Assignment
Which lines of the data below hold "screenshot"? Copy each of them.

Records to process
%%

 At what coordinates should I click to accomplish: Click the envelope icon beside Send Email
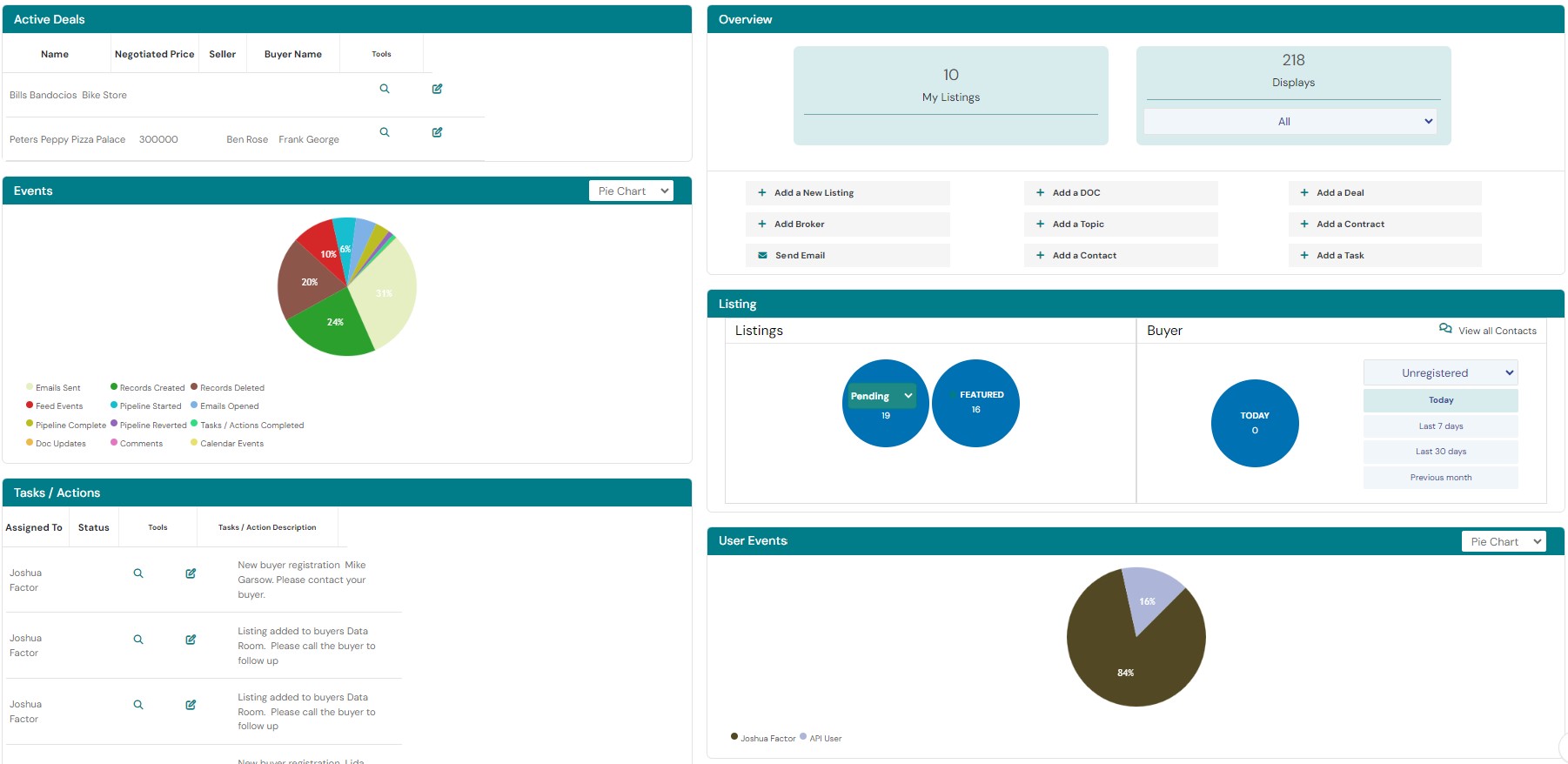(762, 256)
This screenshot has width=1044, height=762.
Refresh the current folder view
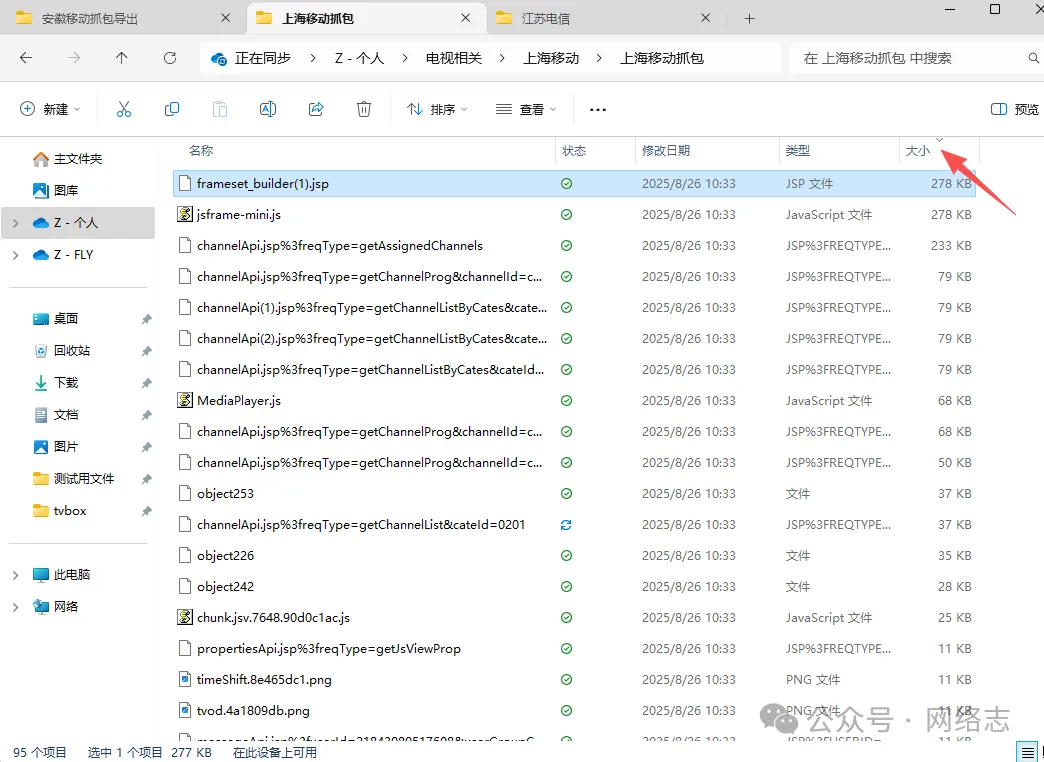170,58
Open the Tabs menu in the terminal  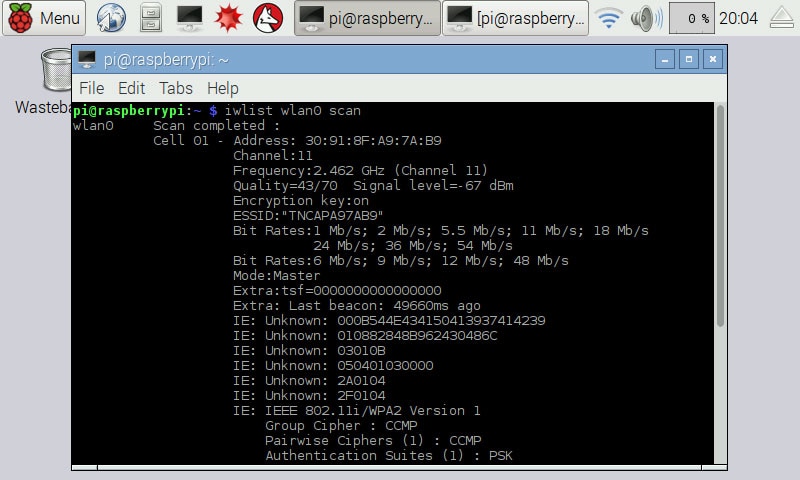pyautogui.click(x=176, y=88)
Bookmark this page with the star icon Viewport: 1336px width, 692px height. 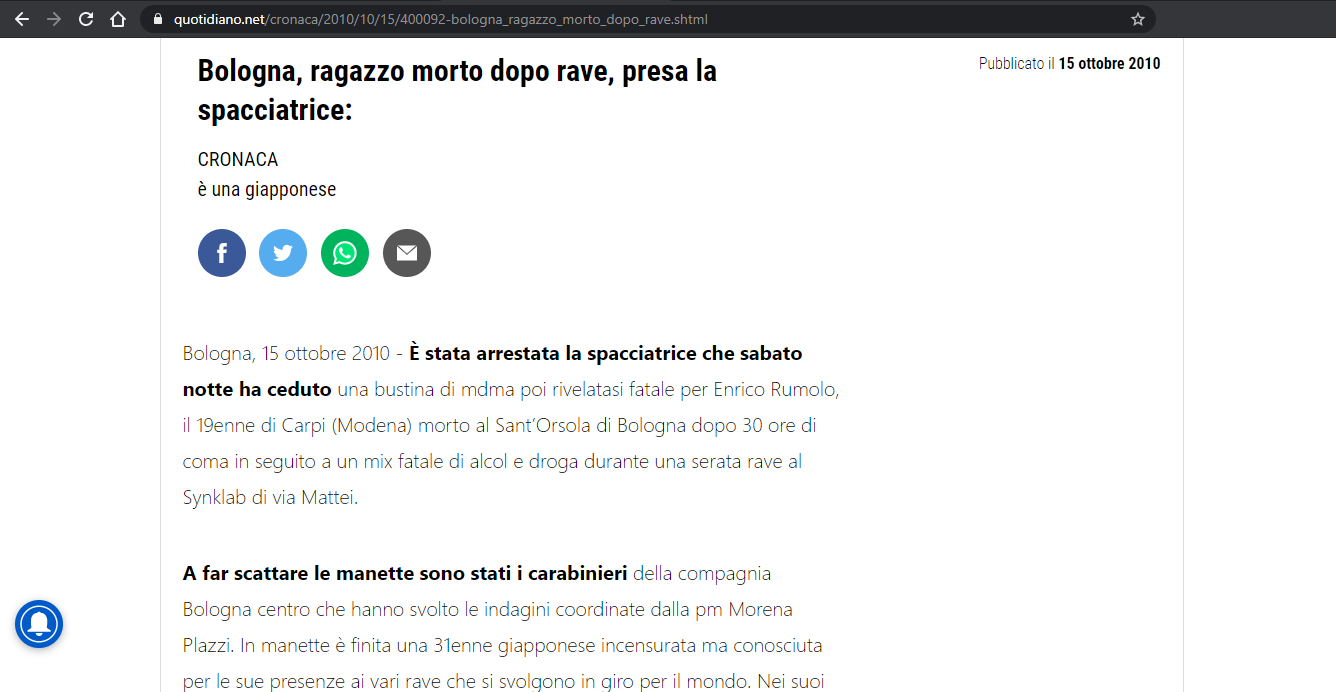click(x=1137, y=19)
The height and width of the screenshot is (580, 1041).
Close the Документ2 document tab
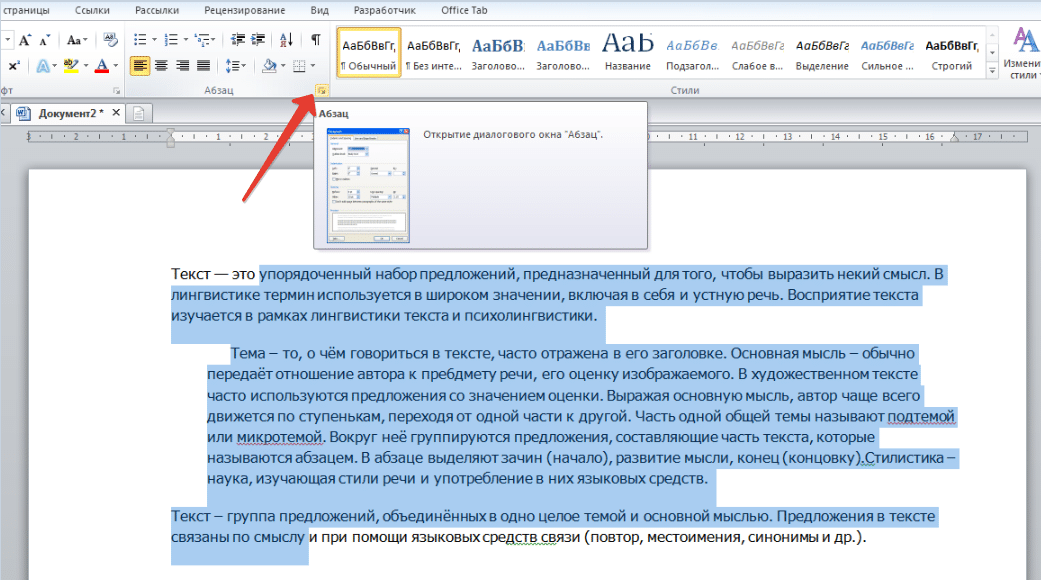pyautogui.click(x=116, y=113)
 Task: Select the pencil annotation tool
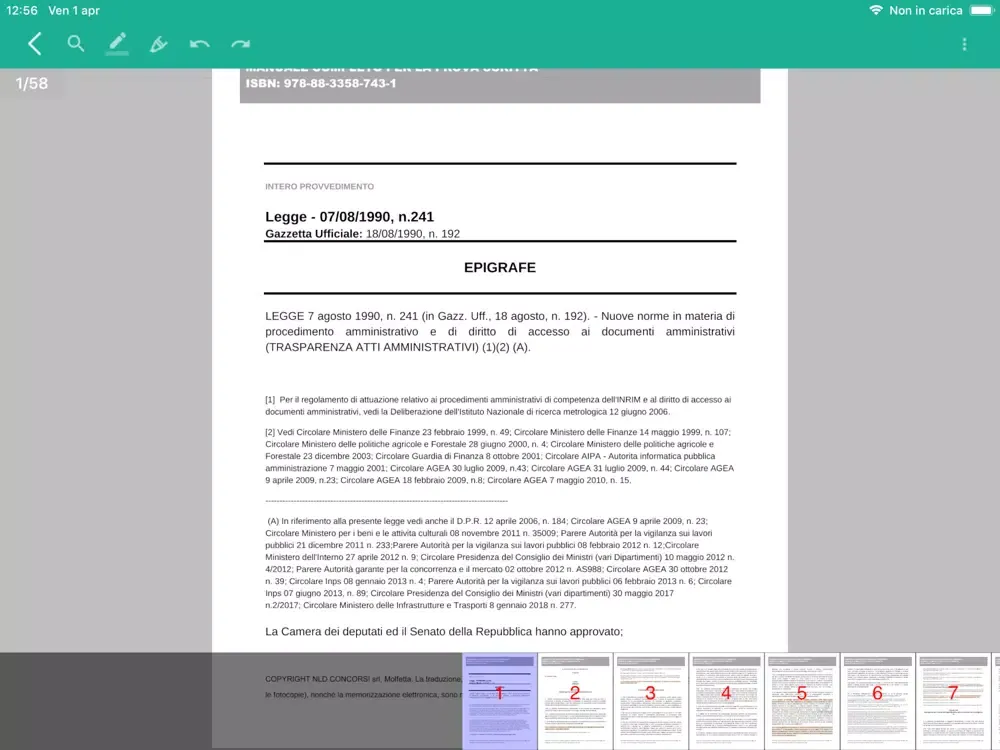point(117,44)
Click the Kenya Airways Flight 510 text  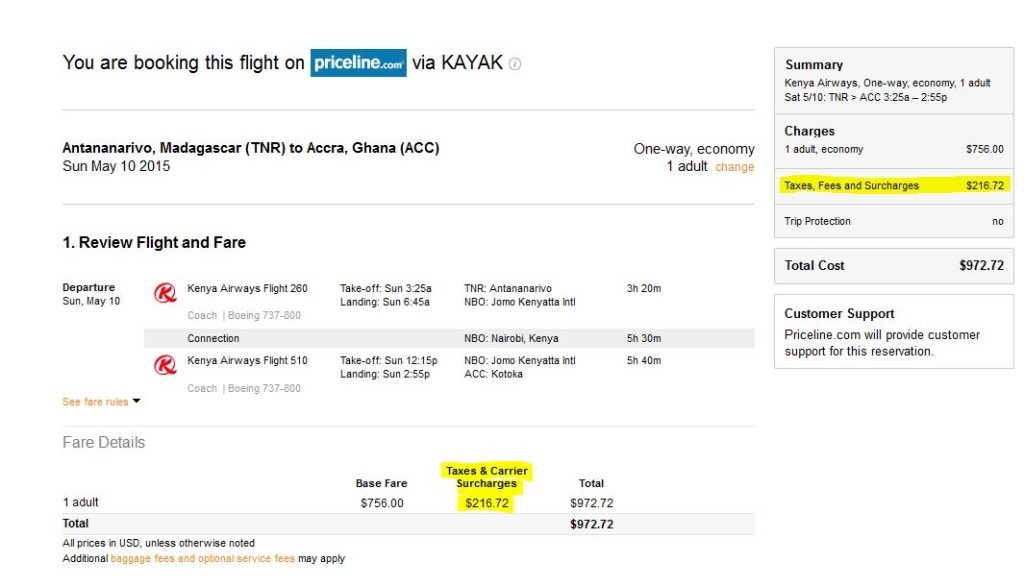(247, 360)
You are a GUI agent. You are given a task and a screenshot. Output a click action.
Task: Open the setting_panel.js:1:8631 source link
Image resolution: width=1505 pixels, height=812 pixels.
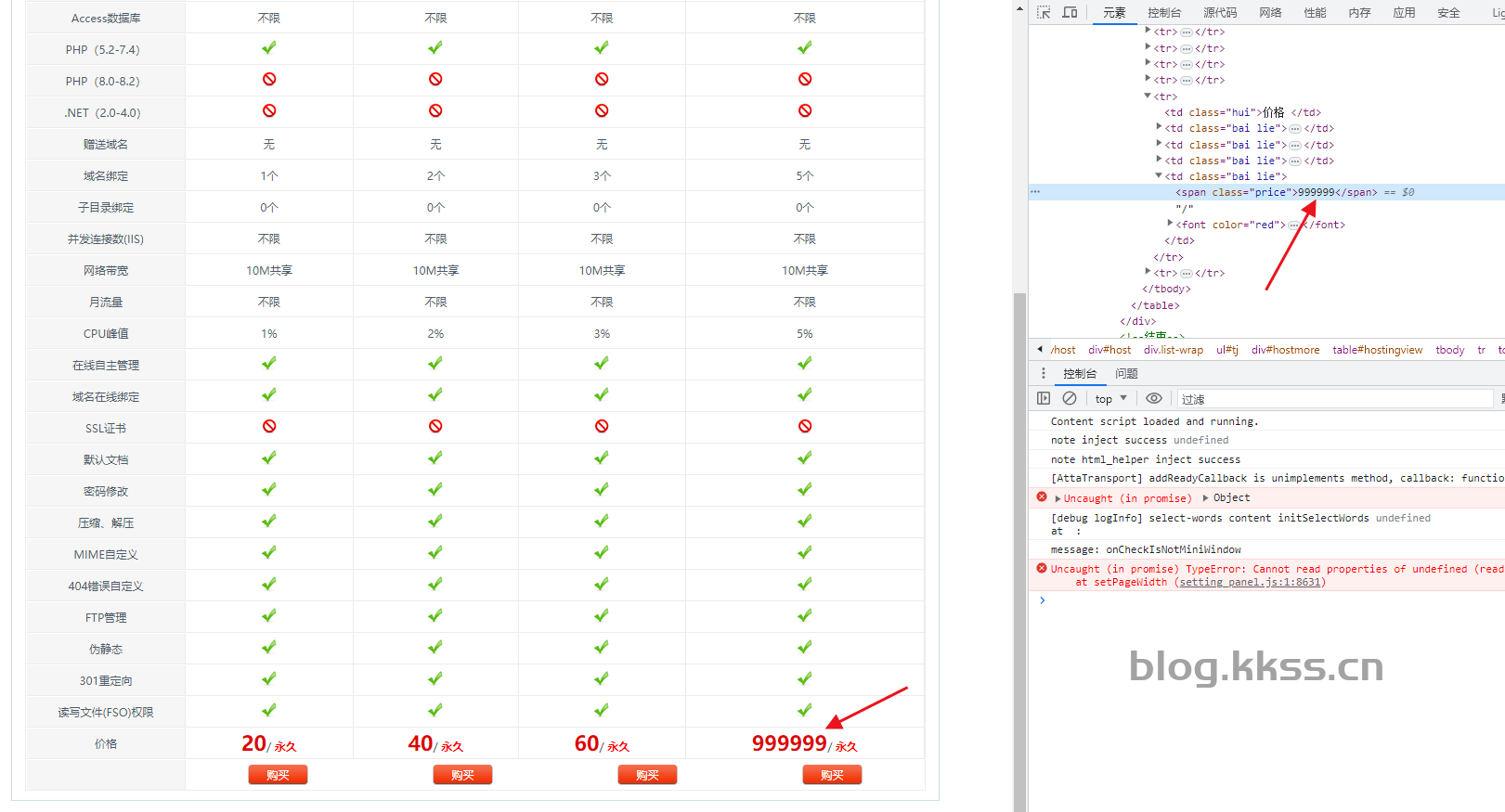[1250, 583]
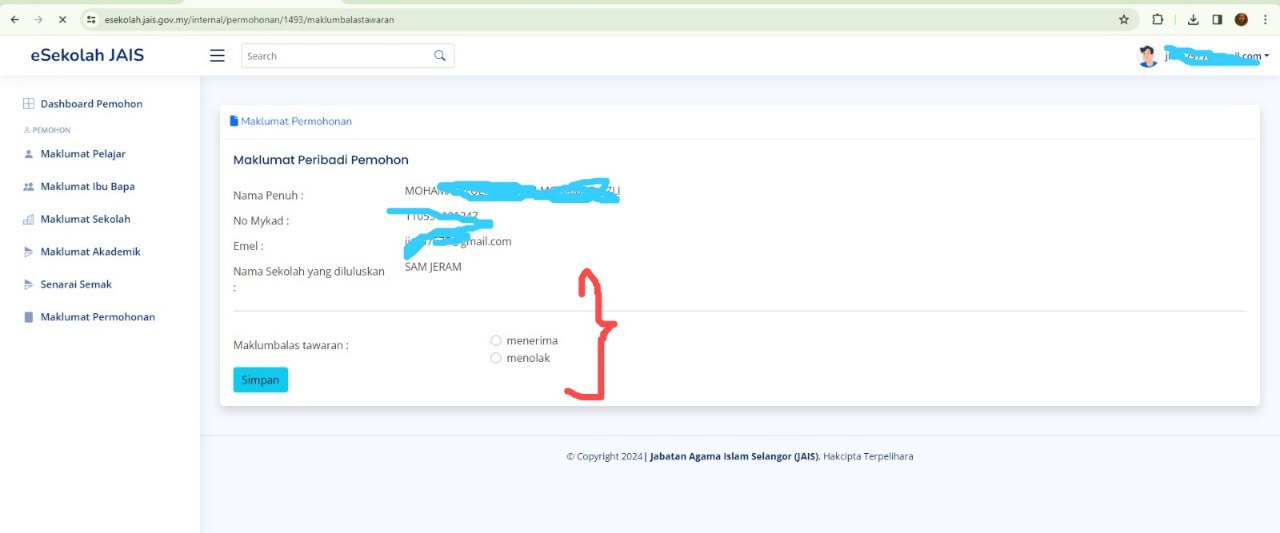The image size is (1280, 533).
Task: Click the user avatar icon
Action: tap(1148, 56)

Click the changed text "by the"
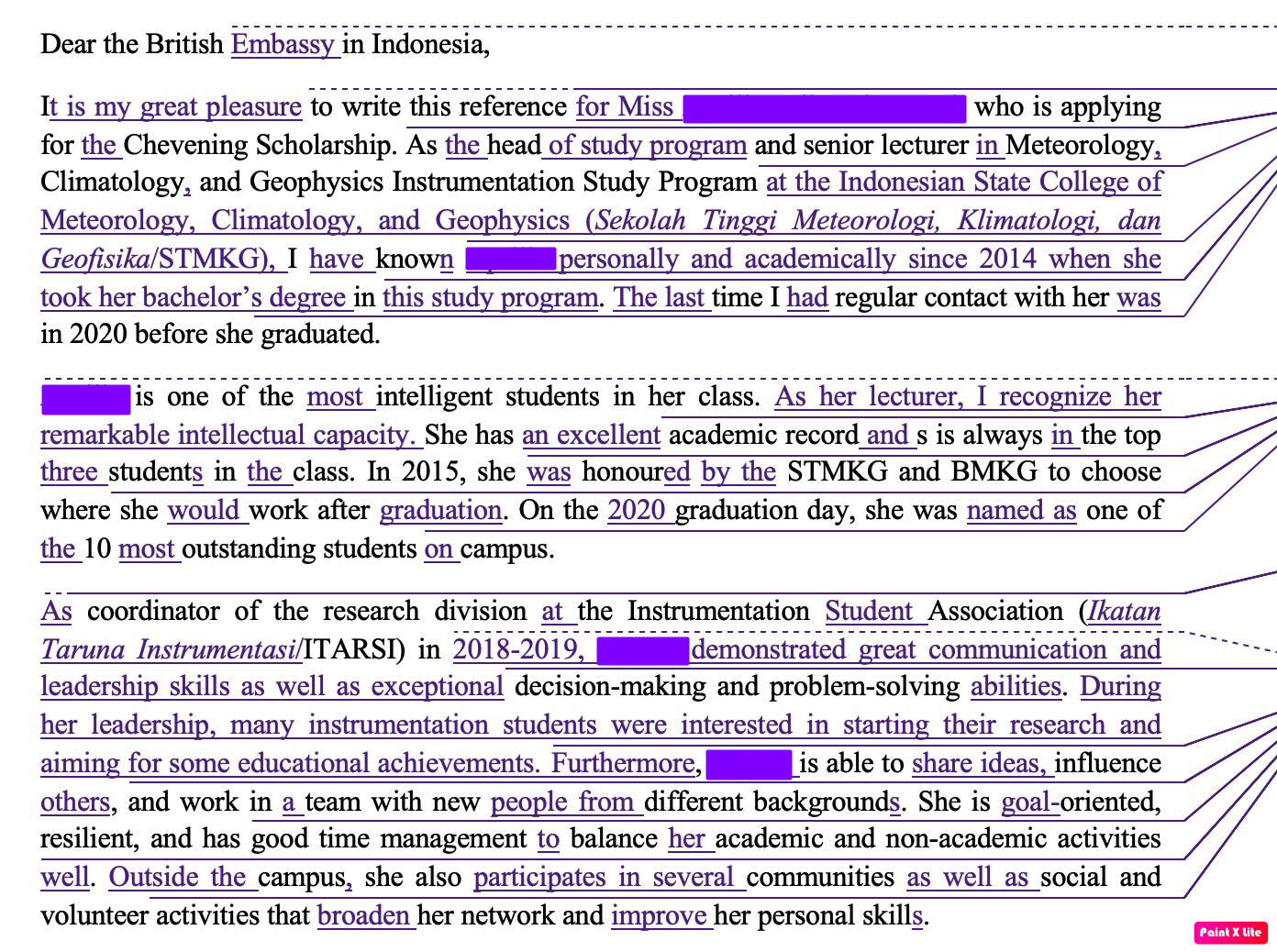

%%

Expected answer
This screenshot has width=1044, height=762.
The height and width of the screenshot is (580, 1041).
You are a GUI agent. You are given a task and a screenshot. Output a click action.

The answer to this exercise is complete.